--- Data section ---
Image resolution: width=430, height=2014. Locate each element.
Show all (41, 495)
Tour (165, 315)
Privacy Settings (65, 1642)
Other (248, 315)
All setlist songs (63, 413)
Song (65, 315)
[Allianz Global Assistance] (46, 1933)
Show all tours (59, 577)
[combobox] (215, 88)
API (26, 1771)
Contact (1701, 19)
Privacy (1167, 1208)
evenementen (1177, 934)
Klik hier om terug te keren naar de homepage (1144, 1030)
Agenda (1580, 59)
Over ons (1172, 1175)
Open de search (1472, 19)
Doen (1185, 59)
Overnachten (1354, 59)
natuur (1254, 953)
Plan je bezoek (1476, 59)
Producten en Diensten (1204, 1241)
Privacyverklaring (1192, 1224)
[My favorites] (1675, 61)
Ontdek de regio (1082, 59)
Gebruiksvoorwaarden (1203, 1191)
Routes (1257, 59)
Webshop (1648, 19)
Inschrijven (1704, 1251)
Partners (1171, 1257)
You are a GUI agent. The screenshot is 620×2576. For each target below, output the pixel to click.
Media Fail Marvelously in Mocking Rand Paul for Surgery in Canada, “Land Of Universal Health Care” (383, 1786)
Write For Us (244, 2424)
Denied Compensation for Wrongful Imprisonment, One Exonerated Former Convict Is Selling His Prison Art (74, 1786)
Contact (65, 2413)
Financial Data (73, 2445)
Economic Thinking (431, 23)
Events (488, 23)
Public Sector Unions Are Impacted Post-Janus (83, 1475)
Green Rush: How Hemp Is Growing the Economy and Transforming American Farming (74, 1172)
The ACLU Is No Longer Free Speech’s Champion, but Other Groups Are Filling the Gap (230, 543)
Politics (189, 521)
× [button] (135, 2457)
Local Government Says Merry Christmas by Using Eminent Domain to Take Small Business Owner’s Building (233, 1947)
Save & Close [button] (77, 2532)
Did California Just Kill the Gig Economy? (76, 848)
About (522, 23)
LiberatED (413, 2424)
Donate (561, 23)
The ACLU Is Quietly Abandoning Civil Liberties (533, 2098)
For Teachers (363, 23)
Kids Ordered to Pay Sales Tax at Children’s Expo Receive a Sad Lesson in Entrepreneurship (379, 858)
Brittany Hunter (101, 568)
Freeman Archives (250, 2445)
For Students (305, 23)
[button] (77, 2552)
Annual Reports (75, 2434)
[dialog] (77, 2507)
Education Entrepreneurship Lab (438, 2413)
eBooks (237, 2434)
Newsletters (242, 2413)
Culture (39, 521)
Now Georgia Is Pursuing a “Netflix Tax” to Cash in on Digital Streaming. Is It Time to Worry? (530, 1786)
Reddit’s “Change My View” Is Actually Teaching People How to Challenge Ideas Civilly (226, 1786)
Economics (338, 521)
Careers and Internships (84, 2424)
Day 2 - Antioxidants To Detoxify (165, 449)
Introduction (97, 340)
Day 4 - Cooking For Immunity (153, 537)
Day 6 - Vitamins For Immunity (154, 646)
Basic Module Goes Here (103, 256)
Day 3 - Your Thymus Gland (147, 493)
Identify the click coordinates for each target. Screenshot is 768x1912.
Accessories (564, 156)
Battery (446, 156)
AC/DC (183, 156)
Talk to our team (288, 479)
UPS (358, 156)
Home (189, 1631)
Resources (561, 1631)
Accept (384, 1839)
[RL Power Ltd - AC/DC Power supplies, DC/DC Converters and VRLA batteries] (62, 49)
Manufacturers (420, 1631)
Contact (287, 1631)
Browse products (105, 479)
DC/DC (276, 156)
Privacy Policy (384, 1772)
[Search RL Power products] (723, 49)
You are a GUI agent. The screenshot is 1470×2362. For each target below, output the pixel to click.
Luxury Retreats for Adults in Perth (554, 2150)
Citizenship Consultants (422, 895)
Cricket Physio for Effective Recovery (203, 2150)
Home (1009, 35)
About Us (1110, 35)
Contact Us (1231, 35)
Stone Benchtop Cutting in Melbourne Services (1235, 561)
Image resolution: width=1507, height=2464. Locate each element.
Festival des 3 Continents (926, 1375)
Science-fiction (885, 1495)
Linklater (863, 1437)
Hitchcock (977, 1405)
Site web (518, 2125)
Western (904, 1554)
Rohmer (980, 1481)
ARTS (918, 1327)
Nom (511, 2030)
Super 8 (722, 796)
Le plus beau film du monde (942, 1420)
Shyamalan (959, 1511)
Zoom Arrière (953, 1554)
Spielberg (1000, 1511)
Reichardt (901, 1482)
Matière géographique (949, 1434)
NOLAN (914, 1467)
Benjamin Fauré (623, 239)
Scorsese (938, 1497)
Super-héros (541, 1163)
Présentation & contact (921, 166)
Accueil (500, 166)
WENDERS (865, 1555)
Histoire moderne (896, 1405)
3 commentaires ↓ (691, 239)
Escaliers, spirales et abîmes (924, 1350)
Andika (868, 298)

--- Given request ---
Convert the lines above into a Markdown table with the columns "No." and "Line," numbering each row and leaving out any blank lines.

--- Finished task ---
| No. | Line |
|---|---|
| 1 | Image resolution: width=430, height=2014. Locate each element. |
| 2 | Show all (41, 495) |
| 3 | Tour (165, 315) |
| 4 | Privacy Settings (65, 1642) |
| 5 | Other (248, 315) |
| 6 | All setlist songs (63, 413) |
| 7 | Song (65, 315) |
| 8 | [Allianz Global Assistance] (46, 1933) |
| 9 | Show all tours (59, 577) |
| 10 | [combobox] (215, 88) |
| 11 | API (26, 1771) |
| 12 | Contact (1701, 19) |
| 13 | Privacy (1167, 1208) |
| 14 | evenementen (1177, 934) |
| 15 | Klik hier om terug te keren naar de homepage (1144, 1030) |
| 16 | Agenda (1580, 59) |
| 17 | Over ons (1172, 1175) |
| 18 | Open de search (1472, 19) |
| 19 | Doen (1185, 59) |
| 20 | Overnachten (1354, 59) |
| 21 | natuur (1254, 953) |
| 22 | Plan je bezoek (1476, 59) |
| 23 | Producten en Diensten (1204, 1241) |
| 24 | Privacyverklaring (1192, 1224) |
| 25 | [My favorites] (1675, 61) |
| 26 | Ontdek de regio (1082, 59) |
| 27 | Gebruiksvoorwaarden (1203, 1191) |
| 28 | Routes (1257, 59) |
| 29 | Webshop (1648, 19) |
| 30 | Inschrijven (1704, 1251) |
| 31 | Partners (1171, 1257) |
| 32 | You are a GUI agent. The screenshot is 620×2576. For each target below, output the pixel to click. |
| 33 | Media Fail Marvelously in Mocking Rand Paul for Surgery in Canada, “Land Of Universal Health Care” (383, 1786) |
| 34 | Write For Us (244, 2424) |
| 35 | Denied Compensation for Wrongful Imprisonment, One Exonerated Former Convict Is Selling His Prison Art (74, 1786) |
| 36 | Contact (65, 2413) |
| 37 | Financial Data (73, 2445) |
| 38 | Economic Thinking (431, 23) |
| 39 | Events (488, 23) |
| 40 | Public Sector Unions Are Impacted Post-Janus (83, 1475) |
| 41 | Green Rush: How Hemp Is Growing the Economy and Transforming American Farming (74, 1172) |
| 42 | The ACLU Is No Longer Free Speech’s Champion, but Other Groups Are Filling the Gap (230, 543) |
| 43 | Politics (189, 521) |
| 44 | × [button] (135, 2457) |
| 45 | Local Government Says Merry Christmas by Using Eminent Domain to Take Small Business Owner’s Building (233, 1947) |
| 46 | Save & Close [button] (77, 2532) |
| 47 | Did California Just Kill the Gig Economy? (76, 848) |
| 48 | About (522, 23) |
| 49 | LiberatED (413, 2424) |
| 50 | Donate (561, 23) |
| 51 | The ACLU Is Quietly Abandoning Civil Liberties (533, 2098) |
| 52 | For Teachers (363, 23) |
| 53 | Kids Ordered to Pay Sales Tax at Children’s Expo Receive a Sad Lesson in Entrepreneurship (379, 858) |
| 54 | Brittany Hunter (101, 568) |
| 55 | Freeman Archives (250, 2445) |
| 56 | For Students (305, 23) |
| 57 | [button] (77, 2552) |
| 58 | Annual Reports (75, 2434) |
| 59 | [dialog] (77, 2507) |
| 60 | Education Entrepreneurship Lab (438, 2413) |
| 61 | eBooks (237, 2434) |
| 62 | Newsletters (242, 2413) |
| 63 | Culture (39, 521) |
| 64 | Now Georgia Is Pursuing a “Netflix Tax” to Cash in on Digital Streaming. Is It Time to Worry? (530, 1786) |
| 65 | Reddit’s “Change My View” Is Actually Teaching People How to Challenge Ideas Civilly (226, 1786) |
| 66 | Economics (338, 521) |
| 67 | Careers and Internships (84, 2424) |
| 68 | Day 2 - Antioxidants To Detoxify (165, 449) |
| 69 | Introduction (97, 340) |
| 70 | Day 4 - Cooking For Immunity (153, 537) |
| 71 | Day 6 - Vitamins For Immunity (154, 646) |
| 72 | Basic Module Goes Here (103, 256) |
| 73 | Day 3 - Your Thymus Gland (147, 493) |
| 74 | Identify the click coordinates for each target. Screenshot is 768x1912. |
| 75 | Accessories (564, 156) |
| 76 | Battery (446, 156) |
| 77 | AC/DC (183, 156) |
| 78 | Talk to our team (288, 479) |
| 79 | UPS (358, 156) |
| 80 | Home (189, 1631) |
| 81 | Resources (561, 1631) |
| 82 | Accept (384, 1839) |
| 83 | [RL Power Ltd - AC/DC Power supplies, DC/DC Converters and VRLA batteries] (62, 49) |
| 84 | Manufacturers (420, 1631) |
| 85 | Contact (287, 1631) |
| 86 | Browse products (105, 479) |
| 87 | DC/DC (276, 156) |
| 88 | Privacy Policy (384, 1772) |
| 89 | [Search RL Power products] (723, 49) |
| 90 | You are a GUI agent. The screenshot is 1470×2362. For each target below, output the pixel to click. |
| 91 | Luxury Retreats for Adults in Perth (554, 2150) |
| 92 | Citizenship Consultants (422, 895) |
| 93 | Cricket Physio for Effective Recovery (203, 2150) |
| 94 | Home (1009, 35) |
| 95 | About Us (1110, 35) |
| 96 | Contact Us (1231, 35) |
| 97 | Stone Benchtop Cutting in Melbourne Services (1235, 561) |
| 98 | Image resolution: width=1507, height=2464. Locate each element. |
| 99 | Festival des 3 Continents (926, 1375) |
| 100 | Science-fiction (885, 1495) |
| 101 | Linklater (863, 1437) |
| 102 | Hitchcock (977, 1405) |
| 103 | Site web (518, 2125) |
| 104 | Western (904, 1554) |
| 105 | Rohmer (980, 1481) |
| 106 | ARTS (918, 1327) |
| 107 | Nom (511, 2030) |
| 108 | Super 8 (722, 796) |
| 109 | Le plus beau film du monde (942, 1420) |
| 110 | Shyamalan (959, 1511) |
| 111 | Zoom Arrière (953, 1554) |
| 112 | Spielberg (1000, 1511) |
| 113 | Reichardt (901, 1482) |
| 114 | Matière géographique (949, 1434) |
| 115 | NOLAN (914, 1467) |
| 116 | Benjamin Fauré (623, 239) |
| 117 | Scorsese (938, 1497) |
| 118 | Super-héros (541, 1163) |
| 119 | Présentation & contact (921, 166) |
| 120 | Accueil (500, 166) |
| 121 | WENDERS (865, 1555) |
| 122 | Histoire moderne (896, 1405) |
| 123 | 3 commentaires ↓ (691, 239) |
| 124 | Escaliers, spirales et abîmes (924, 1350) |
| 125 | Andika (868, 298) |